Learn when placenta previa complications may be medical malpractice
During pregnancy, the placenta grows in the uterus, helping to provide nutrients and oxygen to your growing baby. Ideally, the placenta will grow at the top or side of the uterus, but there are times when it doesn’t.
Placenta previa is a condition that can complicate your labor and delivery, and understanding what it is and how medical professionals handle the condition can help you make informed decisions about your care.
What is placenta previa?
During your prenatal checkups, your doctor can check for the position of the placenta using imaging scans. If they find that it’s growing on the bottom of the uterus or just over the cervix, they may give you a placenta previa diagnosis.
For many women, the placenta might initially attach lower in the uterus but move up over time. However, about 1 out of every 200 pregnancies will involve the placenta staying too low or over the cervix throughout the entire pregnancy.
What are the symptoms of placenta previa?
Painless vaginal bleeding (sometimes called spotting) is the most common and often the first symptom of placenta previa that women experience. This can happen when the uterus expands to accommodate the growing baby as the pregnancy progresses, causing the placenta to separate slightly, which disrupts the blood vessels along the bottom of the uterus and within the cervix, causing spotting.
Vaginal bleeding during pregnancy can also occur for other reasons, which is why it’s so important for physicians to conduct a thorough exam to determine what is causing the symptom.
What are the causes and risk factors for placenta previa?
There currently isn’t a single defined cause for placenta previa, but there are risk factors that can clue a physician into the possibility that you might develop this condition. Those at an increased risk of developing placenta previa include women who:
- Are over the age of 35
- Smoke cigarettes
- Use certain drugs
- Have had previous surgeries on their reproductive organs, including cesarean sections (C-sections) and dilation and curettage (D&C) procedures
Your doctor will also want to keep a closer eye on the location of your placenta if you’ve had this condition in the past or are pregnant with multiples.
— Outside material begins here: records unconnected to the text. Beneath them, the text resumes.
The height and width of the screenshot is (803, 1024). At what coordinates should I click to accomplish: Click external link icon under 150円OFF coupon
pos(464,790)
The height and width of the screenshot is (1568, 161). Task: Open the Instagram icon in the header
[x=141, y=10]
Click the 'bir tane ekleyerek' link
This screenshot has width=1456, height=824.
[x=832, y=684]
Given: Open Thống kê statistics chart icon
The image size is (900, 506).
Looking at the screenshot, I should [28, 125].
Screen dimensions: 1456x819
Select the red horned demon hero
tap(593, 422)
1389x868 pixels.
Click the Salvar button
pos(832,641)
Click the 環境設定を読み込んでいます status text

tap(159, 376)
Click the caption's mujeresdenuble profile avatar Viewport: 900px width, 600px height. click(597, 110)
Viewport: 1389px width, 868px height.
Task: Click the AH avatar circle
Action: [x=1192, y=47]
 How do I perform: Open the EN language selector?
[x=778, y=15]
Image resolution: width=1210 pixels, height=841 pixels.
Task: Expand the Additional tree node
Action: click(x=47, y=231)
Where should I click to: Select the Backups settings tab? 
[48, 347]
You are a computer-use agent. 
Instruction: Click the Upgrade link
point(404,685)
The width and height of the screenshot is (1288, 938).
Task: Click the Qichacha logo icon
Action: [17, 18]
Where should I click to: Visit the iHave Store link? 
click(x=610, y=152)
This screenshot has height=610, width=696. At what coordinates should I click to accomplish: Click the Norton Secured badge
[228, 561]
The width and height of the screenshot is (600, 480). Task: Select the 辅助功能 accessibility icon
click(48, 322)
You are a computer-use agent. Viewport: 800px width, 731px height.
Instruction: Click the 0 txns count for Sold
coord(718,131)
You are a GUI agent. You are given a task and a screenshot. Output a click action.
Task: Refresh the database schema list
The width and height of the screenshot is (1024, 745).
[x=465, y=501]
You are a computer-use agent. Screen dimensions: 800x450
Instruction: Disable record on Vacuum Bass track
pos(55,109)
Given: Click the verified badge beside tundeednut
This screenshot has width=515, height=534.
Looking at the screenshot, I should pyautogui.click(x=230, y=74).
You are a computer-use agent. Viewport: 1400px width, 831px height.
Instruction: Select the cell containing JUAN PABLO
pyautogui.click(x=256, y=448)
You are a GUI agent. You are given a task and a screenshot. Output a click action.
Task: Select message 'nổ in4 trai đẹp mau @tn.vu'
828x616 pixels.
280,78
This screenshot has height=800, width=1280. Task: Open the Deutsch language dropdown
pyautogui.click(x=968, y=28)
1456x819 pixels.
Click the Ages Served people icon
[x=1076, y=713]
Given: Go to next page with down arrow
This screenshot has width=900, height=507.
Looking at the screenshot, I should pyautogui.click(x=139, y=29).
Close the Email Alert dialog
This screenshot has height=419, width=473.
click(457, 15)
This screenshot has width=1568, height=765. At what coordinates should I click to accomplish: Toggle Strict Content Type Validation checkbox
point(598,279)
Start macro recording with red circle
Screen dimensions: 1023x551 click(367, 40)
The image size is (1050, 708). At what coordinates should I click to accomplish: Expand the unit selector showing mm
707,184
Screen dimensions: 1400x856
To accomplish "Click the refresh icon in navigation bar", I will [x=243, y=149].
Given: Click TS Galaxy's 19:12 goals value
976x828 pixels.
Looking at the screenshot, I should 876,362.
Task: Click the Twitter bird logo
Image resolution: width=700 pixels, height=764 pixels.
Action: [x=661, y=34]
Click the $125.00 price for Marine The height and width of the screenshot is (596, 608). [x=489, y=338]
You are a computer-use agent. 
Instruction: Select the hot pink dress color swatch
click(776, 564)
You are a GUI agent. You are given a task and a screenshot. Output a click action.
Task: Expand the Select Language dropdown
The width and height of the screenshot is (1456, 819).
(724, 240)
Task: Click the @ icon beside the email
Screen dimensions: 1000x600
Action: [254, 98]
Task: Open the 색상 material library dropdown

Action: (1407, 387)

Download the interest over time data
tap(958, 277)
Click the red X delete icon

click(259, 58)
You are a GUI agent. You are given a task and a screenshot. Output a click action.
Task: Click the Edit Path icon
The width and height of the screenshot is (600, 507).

The placenta plays a vital role in the development of a fetus during pregnancy. There are many serious pregnancy complications involving the placenta, like placental abruption and placenta previa, that can occur before and during labor.
What complications are associated with placenta previa?
The majority of complications that occur with this condition happen during labor and delivery. During a normal labor, the cervix thins and opens up so that the baby can pass through it. The placenta then follows at the final stage of labor and delivery.
- Hemorrhage. When the placenta blocks the opening to the cervix, this process gets disrupted. The movement of the placenta as the cervix thins can cause blood vessels to break, which leads to excessive bleeding and the possibility of hemorrhage.
- Brain injury from lack of oxygen. In some cases, the movement of the placenta prematurely can lead to a lack of oxygen for the baby, and this can impact their brain health.
- Emergency C-section. Women with unaddressed placenta previa are also at risk of requiring an emergency C-section, which heightens the health risks to both the mother and their baby.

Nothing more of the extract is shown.